And what a good decision that was! The Albright-Knox, which I had never heard of, turns out to be a gem of a museum with perhaps the highest quality-per-picture ratio of any gallery I've ever visited. We walked first into the modern art wing, and it was the Greatest Hits Collection: a Jackson Pollock, a Mark Rothko, a Robert Motherwell, a Willem deKooning, an Agnes Martin, a Clyfford Still, the biggest Robert Rauschenberg I've ever seen, a Jasper Johns, an Arshile Gorky, a Jo Baer, and Arthur Dove, a Georgia O'Keeffe, and all of them fine pictures, not just early or mediocre works.
I've seen a lot of Still's work over the years in one place or another, and he's not an easy artist to like.
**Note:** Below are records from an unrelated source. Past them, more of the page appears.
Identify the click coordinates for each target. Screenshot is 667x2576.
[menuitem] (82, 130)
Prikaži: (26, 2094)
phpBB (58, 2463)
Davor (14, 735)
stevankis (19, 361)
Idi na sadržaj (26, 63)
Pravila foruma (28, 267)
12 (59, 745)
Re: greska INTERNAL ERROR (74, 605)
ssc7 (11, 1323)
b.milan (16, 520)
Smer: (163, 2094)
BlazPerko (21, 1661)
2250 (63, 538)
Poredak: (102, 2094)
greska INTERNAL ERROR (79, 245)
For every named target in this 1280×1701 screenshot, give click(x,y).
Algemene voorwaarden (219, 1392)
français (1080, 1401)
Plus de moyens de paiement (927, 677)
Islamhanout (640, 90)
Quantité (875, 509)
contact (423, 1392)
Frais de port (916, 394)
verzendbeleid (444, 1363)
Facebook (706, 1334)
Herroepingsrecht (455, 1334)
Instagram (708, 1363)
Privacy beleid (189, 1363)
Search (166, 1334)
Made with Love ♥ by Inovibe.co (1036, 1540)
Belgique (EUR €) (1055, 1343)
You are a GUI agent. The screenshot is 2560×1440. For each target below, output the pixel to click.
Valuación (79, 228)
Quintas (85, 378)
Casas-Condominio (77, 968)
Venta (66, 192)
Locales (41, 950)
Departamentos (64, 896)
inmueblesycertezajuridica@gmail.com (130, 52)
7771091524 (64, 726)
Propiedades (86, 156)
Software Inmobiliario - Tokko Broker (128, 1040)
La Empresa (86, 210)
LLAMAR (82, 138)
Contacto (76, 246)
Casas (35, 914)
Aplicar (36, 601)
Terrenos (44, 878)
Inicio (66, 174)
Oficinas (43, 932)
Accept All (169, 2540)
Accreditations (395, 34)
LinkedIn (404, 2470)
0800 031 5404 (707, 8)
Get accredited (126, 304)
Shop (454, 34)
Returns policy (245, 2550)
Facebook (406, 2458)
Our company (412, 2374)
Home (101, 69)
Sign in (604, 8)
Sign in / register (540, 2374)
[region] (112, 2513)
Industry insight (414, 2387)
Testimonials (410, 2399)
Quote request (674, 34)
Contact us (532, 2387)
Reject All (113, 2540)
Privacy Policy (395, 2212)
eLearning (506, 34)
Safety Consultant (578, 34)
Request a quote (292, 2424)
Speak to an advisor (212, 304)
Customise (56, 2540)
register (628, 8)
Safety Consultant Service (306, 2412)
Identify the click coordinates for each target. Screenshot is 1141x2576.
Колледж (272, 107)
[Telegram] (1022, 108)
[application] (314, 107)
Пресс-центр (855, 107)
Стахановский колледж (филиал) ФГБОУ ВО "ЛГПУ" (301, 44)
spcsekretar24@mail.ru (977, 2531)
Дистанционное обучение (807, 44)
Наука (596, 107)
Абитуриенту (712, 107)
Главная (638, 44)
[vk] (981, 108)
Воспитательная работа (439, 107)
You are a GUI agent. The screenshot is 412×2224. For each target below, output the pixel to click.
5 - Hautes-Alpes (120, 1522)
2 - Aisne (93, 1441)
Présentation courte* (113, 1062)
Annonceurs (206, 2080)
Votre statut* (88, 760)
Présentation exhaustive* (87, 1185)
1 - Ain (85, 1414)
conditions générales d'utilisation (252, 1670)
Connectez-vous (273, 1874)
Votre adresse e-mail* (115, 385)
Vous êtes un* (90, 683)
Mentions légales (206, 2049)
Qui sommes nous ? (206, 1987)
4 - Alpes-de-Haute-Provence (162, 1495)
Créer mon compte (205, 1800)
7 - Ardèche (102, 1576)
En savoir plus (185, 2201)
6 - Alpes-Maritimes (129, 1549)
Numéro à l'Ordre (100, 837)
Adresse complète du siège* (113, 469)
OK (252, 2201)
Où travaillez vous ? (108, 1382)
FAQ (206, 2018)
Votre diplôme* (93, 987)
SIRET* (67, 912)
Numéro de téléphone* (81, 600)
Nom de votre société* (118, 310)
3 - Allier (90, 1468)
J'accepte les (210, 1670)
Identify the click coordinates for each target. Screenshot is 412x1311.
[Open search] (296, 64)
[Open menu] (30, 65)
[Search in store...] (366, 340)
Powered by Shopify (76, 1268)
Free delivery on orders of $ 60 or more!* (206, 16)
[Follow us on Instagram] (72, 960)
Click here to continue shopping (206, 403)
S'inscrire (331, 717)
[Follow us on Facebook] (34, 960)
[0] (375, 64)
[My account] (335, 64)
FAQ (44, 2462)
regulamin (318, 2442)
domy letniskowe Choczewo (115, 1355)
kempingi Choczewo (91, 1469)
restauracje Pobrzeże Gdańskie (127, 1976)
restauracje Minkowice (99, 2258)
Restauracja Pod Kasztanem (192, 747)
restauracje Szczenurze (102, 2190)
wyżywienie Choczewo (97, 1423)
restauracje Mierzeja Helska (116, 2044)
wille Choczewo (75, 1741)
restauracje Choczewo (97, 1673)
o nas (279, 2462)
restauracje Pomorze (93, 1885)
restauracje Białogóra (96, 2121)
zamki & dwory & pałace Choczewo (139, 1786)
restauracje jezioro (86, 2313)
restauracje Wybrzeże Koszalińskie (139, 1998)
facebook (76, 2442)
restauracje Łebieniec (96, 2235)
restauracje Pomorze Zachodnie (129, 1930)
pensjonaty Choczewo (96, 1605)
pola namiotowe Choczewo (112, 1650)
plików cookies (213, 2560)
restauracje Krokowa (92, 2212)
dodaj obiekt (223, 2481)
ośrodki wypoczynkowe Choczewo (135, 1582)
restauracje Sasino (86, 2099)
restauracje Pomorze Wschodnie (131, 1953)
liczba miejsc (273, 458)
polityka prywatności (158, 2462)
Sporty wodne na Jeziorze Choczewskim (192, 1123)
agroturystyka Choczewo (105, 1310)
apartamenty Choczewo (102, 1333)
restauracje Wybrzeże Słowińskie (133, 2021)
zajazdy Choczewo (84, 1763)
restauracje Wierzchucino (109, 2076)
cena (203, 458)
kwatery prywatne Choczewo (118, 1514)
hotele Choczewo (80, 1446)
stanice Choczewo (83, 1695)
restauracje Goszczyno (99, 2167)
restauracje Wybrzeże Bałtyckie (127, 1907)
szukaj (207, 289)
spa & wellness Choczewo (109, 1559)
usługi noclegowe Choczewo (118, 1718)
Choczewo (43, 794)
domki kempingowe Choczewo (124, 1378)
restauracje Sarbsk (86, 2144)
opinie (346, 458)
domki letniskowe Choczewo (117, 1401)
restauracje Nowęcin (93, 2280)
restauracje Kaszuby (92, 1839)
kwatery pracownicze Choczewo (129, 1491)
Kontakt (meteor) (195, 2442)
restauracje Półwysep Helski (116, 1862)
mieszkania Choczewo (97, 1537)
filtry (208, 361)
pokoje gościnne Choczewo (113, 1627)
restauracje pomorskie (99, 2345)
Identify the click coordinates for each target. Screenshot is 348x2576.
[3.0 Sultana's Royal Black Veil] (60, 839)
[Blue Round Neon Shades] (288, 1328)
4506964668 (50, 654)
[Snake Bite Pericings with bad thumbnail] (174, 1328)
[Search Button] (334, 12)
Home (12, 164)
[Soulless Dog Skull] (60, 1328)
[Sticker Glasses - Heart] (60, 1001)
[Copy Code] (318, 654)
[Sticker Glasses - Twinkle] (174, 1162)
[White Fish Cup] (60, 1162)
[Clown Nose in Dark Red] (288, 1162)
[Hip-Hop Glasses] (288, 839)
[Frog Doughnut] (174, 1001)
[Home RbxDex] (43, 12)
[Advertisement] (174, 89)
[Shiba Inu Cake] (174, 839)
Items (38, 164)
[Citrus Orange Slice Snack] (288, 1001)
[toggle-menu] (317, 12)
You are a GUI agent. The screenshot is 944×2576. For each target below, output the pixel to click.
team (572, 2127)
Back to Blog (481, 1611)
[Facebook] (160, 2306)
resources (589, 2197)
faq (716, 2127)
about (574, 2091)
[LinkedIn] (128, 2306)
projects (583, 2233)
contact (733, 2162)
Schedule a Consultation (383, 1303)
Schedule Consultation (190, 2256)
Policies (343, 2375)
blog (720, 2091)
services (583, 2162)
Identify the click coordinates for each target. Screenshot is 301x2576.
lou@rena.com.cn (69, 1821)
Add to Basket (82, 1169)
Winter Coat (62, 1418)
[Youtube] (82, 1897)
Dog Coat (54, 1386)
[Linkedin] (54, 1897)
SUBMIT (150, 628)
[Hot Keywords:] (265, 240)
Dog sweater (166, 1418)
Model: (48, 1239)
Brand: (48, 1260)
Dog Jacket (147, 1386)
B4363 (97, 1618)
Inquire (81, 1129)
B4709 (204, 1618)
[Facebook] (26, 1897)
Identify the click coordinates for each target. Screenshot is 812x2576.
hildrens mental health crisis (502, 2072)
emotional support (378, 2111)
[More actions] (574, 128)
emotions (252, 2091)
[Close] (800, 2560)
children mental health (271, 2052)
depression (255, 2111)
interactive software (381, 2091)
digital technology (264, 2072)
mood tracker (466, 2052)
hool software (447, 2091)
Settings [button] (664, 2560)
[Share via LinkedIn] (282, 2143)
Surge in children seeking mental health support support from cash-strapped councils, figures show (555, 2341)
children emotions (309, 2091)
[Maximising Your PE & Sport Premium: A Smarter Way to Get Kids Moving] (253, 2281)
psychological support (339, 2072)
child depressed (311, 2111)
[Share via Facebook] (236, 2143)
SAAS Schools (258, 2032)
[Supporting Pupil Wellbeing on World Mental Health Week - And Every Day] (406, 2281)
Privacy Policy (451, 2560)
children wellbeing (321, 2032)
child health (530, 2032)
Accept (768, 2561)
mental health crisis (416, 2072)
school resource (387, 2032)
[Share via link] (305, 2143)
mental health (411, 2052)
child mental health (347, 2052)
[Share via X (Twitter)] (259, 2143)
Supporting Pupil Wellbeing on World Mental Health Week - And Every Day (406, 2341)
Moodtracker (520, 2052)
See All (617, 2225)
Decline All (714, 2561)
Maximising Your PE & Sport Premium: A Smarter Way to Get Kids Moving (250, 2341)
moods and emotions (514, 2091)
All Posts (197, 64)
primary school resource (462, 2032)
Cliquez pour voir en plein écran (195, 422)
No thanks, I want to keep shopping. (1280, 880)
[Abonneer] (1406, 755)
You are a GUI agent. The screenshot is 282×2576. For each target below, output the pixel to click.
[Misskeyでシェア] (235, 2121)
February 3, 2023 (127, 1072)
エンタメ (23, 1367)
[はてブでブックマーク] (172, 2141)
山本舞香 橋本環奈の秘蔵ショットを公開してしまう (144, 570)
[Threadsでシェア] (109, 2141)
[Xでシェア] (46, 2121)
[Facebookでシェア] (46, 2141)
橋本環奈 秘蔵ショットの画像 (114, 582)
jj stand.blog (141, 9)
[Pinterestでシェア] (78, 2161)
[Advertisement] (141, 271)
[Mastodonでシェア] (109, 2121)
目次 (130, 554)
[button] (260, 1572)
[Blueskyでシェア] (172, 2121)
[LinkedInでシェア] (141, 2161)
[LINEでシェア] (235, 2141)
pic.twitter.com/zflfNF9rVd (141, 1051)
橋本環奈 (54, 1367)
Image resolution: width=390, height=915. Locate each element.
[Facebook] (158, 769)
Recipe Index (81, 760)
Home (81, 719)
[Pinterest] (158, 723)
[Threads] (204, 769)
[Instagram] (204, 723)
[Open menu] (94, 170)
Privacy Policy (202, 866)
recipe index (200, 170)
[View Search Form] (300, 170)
Many of his shapes are jittery and awkward and you're not sure what you're supposed to be seeing. I am particularly fond of the paintings where little things are happening on the margins, as though the camera was pointed way off to the side and caught only a glimpse of some activity that must forever be a mystery.
Clyfford Still, November 1954, 1954
We walked through a stairwell on our way to the Still exhibit and found it transformed into a workroom where a team is installing a Sol LeWitt wall drawing.
Sarah Sze, Second Means of Egress (Orange), 2004 (with hand for scale)
Alberto Giacometti, Man Walking (Version 1) 1960, and Piet Mondrian, Composition No. 11, 1942
There are also a bunch of very nice European paintings and sculpture, checking off lots of the big names -- Matisse, Picasso, Giacometti, Monet, Cezanne, Schwitters, Mondrian, Van Gogh, as well as my new boyfriend from Berlin Karl Schmidt-Rottluff. But it's the mid-century American art that steals the show. If you're anywhere near Buffalo make a detour and check out this great museum.